§ **Page extract**:
═══

Tuning RMAN performance requires a detailed understanding of how RMAN creates a backup. As explained in "About RMAN Channels", the work of a backup is performed by one or more channels. A channel represents a stream of bytes to a storage device.
For the purposes of illustration, you can think of the byte stream as passing from the input buffers in memory through the CPU to the output buffers, and from there to the storage device. To direct a backup to two tape devices, you allocate two tape channels so that each byte stream goes to a different device.
The work of each channel, whether of type disk or System Backup Tape (SBT), is subdivided into the following distinct phases:
A channel reads blocks from disk into input I/O buffers.
A channel copies blocks from input buffers to output buffers and performs additional processing on the blocks.
A channel writes the blocks from output buffers to storage media. The write phase can take either of the following mutually exclusive forms, depending on the type of backup media:
Figure 23-1 depicts two channels backing up data stored on three disks. Each channel reads the data into the input buffers, processes the data while copying it from the input to the output buffers, and then writes the data from the output buffers to disk.
Figure 23-1 Phases of a Multichannel Backup to Disk
Figure 23-2 also depicts two channels backing up data stored on three disks, but one disk is mounted remotely over the network. Each channel reads the data into the input buffers, processes the data while copying it from the input buffers to the output buffers, and then writes the data from the output buffers to tape. Channel 1 writes the data to a locally attached tape drive, whereas channel 2 sends the data over the network to a remote media server.
Figure 23-2 Phases of a Multichannel Backup to Tape
When restoring data, a channel performs these steps in reverse order and reverses the reading and writing operations. The following sections explain RMAN tuning concepts in terms of a backup.

═══

§ **Information given**:
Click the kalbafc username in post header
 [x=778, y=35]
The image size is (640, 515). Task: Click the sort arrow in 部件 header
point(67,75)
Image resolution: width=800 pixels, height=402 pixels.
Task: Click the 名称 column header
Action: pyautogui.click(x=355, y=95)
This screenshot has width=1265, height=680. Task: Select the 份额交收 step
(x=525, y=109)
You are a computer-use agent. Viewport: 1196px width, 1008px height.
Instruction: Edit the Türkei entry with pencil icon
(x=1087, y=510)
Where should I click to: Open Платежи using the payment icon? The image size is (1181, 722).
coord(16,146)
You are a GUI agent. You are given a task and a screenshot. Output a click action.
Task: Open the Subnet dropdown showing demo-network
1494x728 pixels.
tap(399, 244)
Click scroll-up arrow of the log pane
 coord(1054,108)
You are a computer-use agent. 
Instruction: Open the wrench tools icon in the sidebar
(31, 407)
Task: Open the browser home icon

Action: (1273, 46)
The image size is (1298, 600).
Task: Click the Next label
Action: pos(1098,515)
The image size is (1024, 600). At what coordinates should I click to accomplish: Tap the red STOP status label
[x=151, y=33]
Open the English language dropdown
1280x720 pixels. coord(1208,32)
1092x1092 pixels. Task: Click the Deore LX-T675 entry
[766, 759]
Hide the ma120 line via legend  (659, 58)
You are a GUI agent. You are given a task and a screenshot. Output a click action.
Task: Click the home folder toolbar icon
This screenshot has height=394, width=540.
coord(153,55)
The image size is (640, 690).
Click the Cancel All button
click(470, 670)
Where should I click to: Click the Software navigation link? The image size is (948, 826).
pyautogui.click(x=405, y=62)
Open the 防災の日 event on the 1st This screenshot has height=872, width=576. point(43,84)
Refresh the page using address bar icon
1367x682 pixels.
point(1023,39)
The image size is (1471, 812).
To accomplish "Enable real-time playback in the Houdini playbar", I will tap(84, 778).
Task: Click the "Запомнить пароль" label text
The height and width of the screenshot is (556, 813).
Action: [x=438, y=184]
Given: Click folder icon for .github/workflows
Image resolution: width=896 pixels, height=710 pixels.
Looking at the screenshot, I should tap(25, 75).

═══

§ **Short problem 1**:
Transcribe the stretch of the RMAN tuning excerpt from "For the purposes" through "a different device.".
§ **Short problem 2**:
Condense the paragraph of the RMAN tuning excerpt that begins "Figure 23-2 also depicts" into a short bulleted list that keeps its main facts.

§ **Full solution 1**:
For the purposes of illustration, you can think of the byte stream as passing from the input buffers in memory through the CPU to the output buffers, and from there to the storage device. To direct a backup to two tape devices, you allocate two tape channels so that each byte stream goes to a different device.

§ **Full solution 2**:
- Two channels back up data stored on three disks, one of which is mounted remotely over the network.
- Each channel reads the data into input buffers, processes it while copying it to output buffers, and then writes it from the output buffers to tape.
- Channel 1 writes to a locally attached tape drive, while channel 2 sends the data over the network to a remote media server.